:: TASK INPUTS

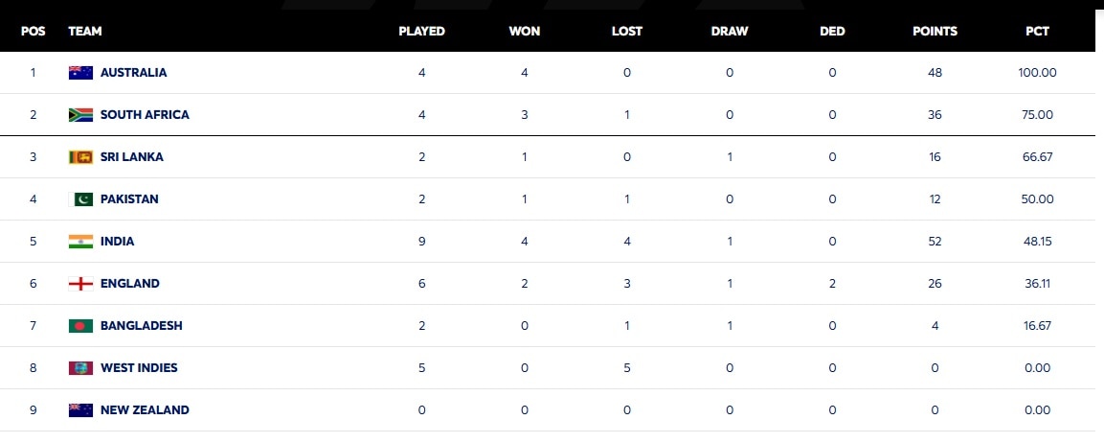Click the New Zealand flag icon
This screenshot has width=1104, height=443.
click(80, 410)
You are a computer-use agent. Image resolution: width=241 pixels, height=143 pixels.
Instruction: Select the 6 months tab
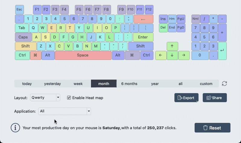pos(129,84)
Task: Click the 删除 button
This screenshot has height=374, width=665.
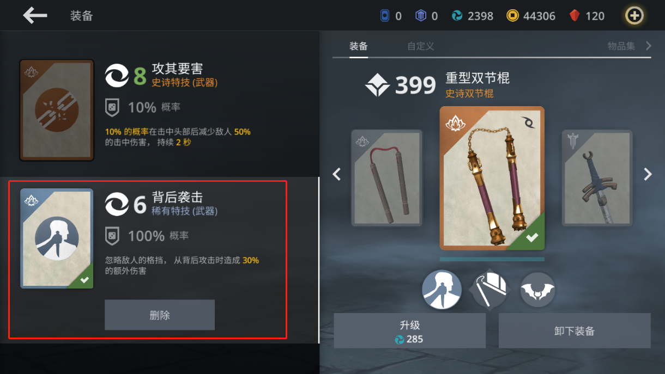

::::

[WORK TO BE COMPLETED] Set down exactly the lines of the entries above from the one holding "Instruction: Select the 6 months tab" through the last one, including both, with the pictures left out.

[REPLY TO THE EXERCISE]
Instruction: Select the 6 months tab
pos(129,84)
Task: Click the 删除 button
This screenshot has height=374, width=665.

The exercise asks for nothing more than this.